#### [Exercise]
Rewrite the lines from the one containing "coordinates (605, 1119)." through the one containing "This screenshot has height=688, width=1200.", replacing "Image resolution" with "Screen resolution" and leaving everything else unchanged.

#### [Source records]
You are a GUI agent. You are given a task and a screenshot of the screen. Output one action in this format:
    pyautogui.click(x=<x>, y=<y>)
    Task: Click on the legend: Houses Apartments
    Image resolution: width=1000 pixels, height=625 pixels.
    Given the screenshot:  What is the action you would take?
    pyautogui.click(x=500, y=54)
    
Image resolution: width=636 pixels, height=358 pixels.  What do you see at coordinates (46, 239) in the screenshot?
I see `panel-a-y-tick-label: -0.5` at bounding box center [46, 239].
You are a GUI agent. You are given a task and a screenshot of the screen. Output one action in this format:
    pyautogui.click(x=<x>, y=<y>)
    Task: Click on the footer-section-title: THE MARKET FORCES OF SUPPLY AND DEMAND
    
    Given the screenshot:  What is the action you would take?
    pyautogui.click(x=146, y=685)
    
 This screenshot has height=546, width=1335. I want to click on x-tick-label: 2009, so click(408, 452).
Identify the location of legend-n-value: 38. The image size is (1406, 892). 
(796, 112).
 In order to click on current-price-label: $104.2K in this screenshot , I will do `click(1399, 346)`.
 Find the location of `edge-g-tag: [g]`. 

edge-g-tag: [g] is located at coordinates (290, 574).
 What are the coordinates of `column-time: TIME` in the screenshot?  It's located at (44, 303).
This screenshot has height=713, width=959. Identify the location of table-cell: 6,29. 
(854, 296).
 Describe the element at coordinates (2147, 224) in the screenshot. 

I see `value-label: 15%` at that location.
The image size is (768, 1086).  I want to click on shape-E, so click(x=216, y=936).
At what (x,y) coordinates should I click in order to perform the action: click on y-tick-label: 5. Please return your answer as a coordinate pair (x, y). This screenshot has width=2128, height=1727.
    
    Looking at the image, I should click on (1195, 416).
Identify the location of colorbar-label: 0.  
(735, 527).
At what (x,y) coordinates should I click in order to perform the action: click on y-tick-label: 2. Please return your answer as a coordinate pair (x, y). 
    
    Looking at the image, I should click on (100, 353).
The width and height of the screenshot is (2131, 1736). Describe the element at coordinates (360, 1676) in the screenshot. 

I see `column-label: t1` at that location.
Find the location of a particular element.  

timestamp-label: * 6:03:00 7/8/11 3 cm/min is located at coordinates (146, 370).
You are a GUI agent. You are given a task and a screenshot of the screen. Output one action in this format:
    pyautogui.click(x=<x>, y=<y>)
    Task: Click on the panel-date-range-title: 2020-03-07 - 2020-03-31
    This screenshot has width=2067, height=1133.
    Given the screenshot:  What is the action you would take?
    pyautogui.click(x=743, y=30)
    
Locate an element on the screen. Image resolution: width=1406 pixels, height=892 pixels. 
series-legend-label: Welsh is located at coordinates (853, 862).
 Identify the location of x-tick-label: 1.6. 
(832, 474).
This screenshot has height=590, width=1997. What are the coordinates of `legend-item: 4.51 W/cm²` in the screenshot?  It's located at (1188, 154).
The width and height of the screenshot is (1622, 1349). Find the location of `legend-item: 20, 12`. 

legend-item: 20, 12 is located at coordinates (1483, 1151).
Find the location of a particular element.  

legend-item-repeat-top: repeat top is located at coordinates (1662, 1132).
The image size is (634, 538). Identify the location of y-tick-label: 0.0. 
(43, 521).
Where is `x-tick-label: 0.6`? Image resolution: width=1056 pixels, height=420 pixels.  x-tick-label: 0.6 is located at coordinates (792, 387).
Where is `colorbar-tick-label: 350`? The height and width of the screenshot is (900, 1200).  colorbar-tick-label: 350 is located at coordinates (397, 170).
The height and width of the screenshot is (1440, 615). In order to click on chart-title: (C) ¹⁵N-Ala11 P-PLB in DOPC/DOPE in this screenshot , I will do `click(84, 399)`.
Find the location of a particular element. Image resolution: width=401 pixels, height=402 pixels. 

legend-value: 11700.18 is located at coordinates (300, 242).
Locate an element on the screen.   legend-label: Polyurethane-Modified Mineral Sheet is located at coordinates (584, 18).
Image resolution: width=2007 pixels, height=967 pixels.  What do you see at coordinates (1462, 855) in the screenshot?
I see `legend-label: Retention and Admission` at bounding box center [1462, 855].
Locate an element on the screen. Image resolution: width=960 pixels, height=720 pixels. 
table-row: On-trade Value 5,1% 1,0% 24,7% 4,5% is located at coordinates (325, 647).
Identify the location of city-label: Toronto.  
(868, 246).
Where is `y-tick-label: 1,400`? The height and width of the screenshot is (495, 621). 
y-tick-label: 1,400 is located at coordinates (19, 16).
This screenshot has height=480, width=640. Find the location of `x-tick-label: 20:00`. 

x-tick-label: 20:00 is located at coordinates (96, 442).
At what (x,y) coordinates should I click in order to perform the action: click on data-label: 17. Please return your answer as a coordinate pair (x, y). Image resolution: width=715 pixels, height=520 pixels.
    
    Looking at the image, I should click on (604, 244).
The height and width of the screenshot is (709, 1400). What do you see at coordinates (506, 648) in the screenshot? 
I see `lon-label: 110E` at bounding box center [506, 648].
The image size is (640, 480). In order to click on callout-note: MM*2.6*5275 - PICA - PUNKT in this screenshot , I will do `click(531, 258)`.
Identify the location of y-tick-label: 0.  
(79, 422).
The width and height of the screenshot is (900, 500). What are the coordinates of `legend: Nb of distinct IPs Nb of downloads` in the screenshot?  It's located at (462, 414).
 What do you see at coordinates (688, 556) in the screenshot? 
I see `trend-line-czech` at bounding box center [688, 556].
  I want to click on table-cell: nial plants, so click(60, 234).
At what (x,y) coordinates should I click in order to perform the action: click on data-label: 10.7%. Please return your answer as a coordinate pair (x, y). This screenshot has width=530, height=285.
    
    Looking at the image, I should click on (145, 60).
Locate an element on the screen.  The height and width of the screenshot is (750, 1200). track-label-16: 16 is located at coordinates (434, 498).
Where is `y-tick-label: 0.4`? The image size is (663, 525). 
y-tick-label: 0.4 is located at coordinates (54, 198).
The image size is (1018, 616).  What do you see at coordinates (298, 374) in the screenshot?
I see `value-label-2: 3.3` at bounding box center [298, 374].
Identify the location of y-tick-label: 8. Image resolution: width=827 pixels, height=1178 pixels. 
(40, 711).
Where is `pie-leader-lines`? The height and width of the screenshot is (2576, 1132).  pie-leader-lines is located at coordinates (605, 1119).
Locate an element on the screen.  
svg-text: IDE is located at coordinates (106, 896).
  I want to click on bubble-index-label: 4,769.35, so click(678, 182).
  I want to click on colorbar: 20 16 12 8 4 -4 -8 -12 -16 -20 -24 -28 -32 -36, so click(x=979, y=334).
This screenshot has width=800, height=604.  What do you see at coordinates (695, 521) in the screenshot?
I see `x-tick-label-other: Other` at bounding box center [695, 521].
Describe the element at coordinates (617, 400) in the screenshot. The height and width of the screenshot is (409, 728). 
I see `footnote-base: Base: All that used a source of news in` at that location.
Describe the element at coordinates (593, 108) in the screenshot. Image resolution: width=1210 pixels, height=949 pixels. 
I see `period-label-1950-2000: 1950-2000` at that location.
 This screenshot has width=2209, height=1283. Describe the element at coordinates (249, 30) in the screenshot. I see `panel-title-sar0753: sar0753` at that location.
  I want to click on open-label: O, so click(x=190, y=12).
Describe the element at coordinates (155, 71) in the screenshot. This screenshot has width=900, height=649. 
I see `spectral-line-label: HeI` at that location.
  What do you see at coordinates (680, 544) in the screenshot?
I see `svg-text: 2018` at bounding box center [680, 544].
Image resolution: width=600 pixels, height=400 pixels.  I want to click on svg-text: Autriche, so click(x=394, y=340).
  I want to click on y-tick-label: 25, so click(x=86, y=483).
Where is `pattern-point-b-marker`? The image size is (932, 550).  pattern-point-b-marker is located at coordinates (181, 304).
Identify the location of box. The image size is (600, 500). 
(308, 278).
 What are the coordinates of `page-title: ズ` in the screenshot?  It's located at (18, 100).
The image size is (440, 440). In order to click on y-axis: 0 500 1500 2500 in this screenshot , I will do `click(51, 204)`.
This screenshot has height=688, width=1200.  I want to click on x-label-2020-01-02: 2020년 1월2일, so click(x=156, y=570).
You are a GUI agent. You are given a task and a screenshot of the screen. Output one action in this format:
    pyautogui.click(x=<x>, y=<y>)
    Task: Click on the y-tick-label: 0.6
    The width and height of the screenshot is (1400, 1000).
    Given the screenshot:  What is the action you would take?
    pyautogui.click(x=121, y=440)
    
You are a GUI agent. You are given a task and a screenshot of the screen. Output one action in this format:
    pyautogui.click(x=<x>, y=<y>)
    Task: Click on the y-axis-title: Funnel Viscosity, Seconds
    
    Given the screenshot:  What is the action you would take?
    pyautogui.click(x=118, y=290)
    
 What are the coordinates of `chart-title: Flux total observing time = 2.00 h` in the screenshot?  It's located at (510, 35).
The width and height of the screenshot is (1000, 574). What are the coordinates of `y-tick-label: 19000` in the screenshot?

#### [Completed task]
Where is `pie-leader-lines`? The height and width of the screenshot is (2576, 1132).  pie-leader-lines is located at coordinates (605, 1119).
Locate an element on the screen.  
svg-text: IDE is located at coordinates (106, 896).
  I want to click on bubble-index-label: 4,769.35, so click(678, 182).
  I want to click on colorbar: 20 16 12 8 4 -4 -8 -12 -16 -20 -24 -28 -32 -36, so click(x=979, y=334).
This screenshot has width=800, height=604.  What do you see at coordinates (695, 521) in the screenshot?
I see `x-tick-label-other: Other` at bounding box center [695, 521].
Describe the element at coordinates (617, 400) in the screenshot. The height and width of the screenshot is (409, 728). 
I see `footnote-base: Base: All that used a source of news in` at that location.
Describe the element at coordinates (593, 108) in the screenshot. Screen resolution: width=1210 pixels, height=949 pixels. 
I see `period-label-1950-2000: 1950-2000` at that location.
 This screenshot has width=2209, height=1283. Describe the element at coordinates (249, 30) in the screenshot. I see `panel-title-sar0753: sar0753` at that location.
  I want to click on open-label: O, so click(x=190, y=12).
Describe the element at coordinates (155, 71) in the screenshot. This screenshot has width=900, height=649. 
I see `spectral-line-label: HeI` at that location.
  What do you see at coordinates (680, 544) in the screenshot?
I see `svg-text: 2018` at bounding box center [680, 544].
Screen resolution: width=600 pixels, height=400 pixels.  I want to click on svg-text: Autriche, so click(x=394, y=340).
  I want to click on y-tick-label: 25, so click(x=86, y=483).
Where is `pattern-point-b-marker`? The image size is (932, 550).  pattern-point-b-marker is located at coordinates (181, 304).
Identify the location of box. The image size is (600, 500). 
(308, 278).
 What are the coordinates of `page-title: ズ` in the screenshot?  It's located at (18, 100).
The image size is (440, 440). In order to click on y-axis: 0 500 1500 2500 in this screenshot , I will do `click(51, 204)`.
This screenshot has height=688, width=1200.  I want to click on x-label-2020-01-02: 2020년 1월2일, so click(x=156, y=570).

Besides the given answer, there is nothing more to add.